The recent murder of Amber Hagerman brought all of this to mind again, and it reminded me of a sad constant in our lives: Tragedies we can’t prevent occur, but often – and perhaps, unwittingly – the rest of us contribute to making a bad situation even worse.

The Tyra Heath murder was just such a story, the kind of news that a reporting intern dreams about. Real news. Real excitement. A real chance to make the front page.

At about 9 p.m., the night city desk editor told me to get over to Tyra Heath’s grandparents’ house to see what they had to say about the day’s events.

Of course, I already knew the answer to that question: I had watched the grandparents’ reaction to the discovery of their grandchild’s body on the TV news at 6 p.m. earlier that evening.
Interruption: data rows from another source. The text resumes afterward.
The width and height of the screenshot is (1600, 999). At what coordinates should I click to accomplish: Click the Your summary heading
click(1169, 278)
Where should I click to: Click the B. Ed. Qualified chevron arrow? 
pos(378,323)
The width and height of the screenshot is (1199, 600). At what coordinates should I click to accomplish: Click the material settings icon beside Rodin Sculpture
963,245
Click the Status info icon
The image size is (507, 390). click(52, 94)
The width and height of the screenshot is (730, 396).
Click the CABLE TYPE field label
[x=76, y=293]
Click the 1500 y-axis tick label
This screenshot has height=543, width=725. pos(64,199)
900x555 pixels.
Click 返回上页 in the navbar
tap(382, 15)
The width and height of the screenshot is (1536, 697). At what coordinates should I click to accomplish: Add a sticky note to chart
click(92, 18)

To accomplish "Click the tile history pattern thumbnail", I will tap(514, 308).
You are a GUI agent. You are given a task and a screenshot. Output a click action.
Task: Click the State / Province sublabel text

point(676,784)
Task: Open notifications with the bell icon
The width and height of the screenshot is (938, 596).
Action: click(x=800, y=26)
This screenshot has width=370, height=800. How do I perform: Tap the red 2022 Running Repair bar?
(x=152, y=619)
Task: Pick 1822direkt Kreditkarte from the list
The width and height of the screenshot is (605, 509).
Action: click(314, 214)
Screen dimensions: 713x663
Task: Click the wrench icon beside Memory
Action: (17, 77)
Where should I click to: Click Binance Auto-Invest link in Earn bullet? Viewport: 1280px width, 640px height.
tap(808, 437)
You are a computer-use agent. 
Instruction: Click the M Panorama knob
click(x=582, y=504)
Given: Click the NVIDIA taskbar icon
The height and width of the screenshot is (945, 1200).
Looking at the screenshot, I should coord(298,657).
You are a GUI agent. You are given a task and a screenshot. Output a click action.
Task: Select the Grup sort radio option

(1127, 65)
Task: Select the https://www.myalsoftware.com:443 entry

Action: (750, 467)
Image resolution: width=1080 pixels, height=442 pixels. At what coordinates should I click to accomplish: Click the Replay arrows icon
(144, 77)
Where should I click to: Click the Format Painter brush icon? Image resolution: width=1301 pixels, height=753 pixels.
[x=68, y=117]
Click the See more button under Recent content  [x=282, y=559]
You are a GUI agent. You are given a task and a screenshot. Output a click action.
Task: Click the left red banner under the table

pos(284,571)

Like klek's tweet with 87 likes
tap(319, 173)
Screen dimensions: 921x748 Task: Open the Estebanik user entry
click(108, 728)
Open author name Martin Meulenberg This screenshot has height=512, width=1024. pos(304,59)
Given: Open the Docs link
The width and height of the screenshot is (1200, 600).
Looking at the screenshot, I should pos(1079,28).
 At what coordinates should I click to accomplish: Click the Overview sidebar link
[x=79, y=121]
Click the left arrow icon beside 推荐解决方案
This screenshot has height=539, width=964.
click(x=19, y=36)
The grandfather was visibly agitated with the yammering newspaper, television and radio reporters banging on his door, and he took a swing at the very same photographer now seated next to me in my (un-air-conditioned) car as we drove into the darkness.

At this moment, as I thought about what I was going to say when I reached the home, being on the front page didn’t seem quite as exciting anymore.

At about 9:45 p.m., with photographer lingering back in the shadows, I tapped timidly on the door.

Both grandfather and grandmother answered, and the grandfather spoke immediately: “Get out of here,” he said, heading back into the house.

But for some reason, and I’ll never know why, the grandmother invited us into their home on the worst night of their lives.

As the photographer clicked away, tears welled up in her eyes as she showed us pictures of little Tyra and talked about her granddaughter’s stuffed animals and “friendly smile” in ways that only a parent or grandparent can summon to describe a child.

And then, at precisely 10 p.m., the familiar strains of the Channel 8 newscast drifted through the house, and the attention-getting teaser – dead girl found, film coming up – froze the entire household of grieving relatives.

And at a few minutes after 10:00 p.m., I stood with a grieving family as their family’s horrible tragedy played out before an audience of hundreds of thousands of strangers.

Silently, sadly, they watched.

Those few minutes of “news” seemed to last forever. Words like “murdered,” “chained” and “decomposed,” while awful enough on their own, landed with a sickening thud in the living room of this family.

There was video of the grandfather, looking somehow inappropriately indignant, as he pushed away reporters and took a swing at the photographer. There was video of the tree where her body was found. There was video of the very same childhood snapshots Tyra’s grandmother now cradled in her arms.

This simple news story wasn’t “news” to this family; it was their life.

I hope I never again feel as hollow as I did at that moment. For even as I watched the awful truth on television, I realized that my story in tomorrow’s Morning News would be no different for this family: What’s “exciting” to a reader and a reporter can be like being stabbed in the stomach to those involved.

I remember the remainder of the night only in bits and pieces. We raced back to the Morning News, and while the photographer developed his pictures, I hammered out my first – and as it turned out, last – front-page story for the Morning News in about 15 minutes.

It was a great and sad story, if I do say so myself, sprinkled with vivid descriptions of a grieving grandmother and a shattered family.

And it was the last news story of its type I ever hope to write.

As we left her house, the grandmother said something I’ll never forget: “Tyra, she’s in a lot better place than we are right now.”

Every time another child is kidnapped and killed, and I watch the crush of reporters chasing their tails on television, and I read about and watch the pain and heartache of the affected family, I think again about that grandmother’s words.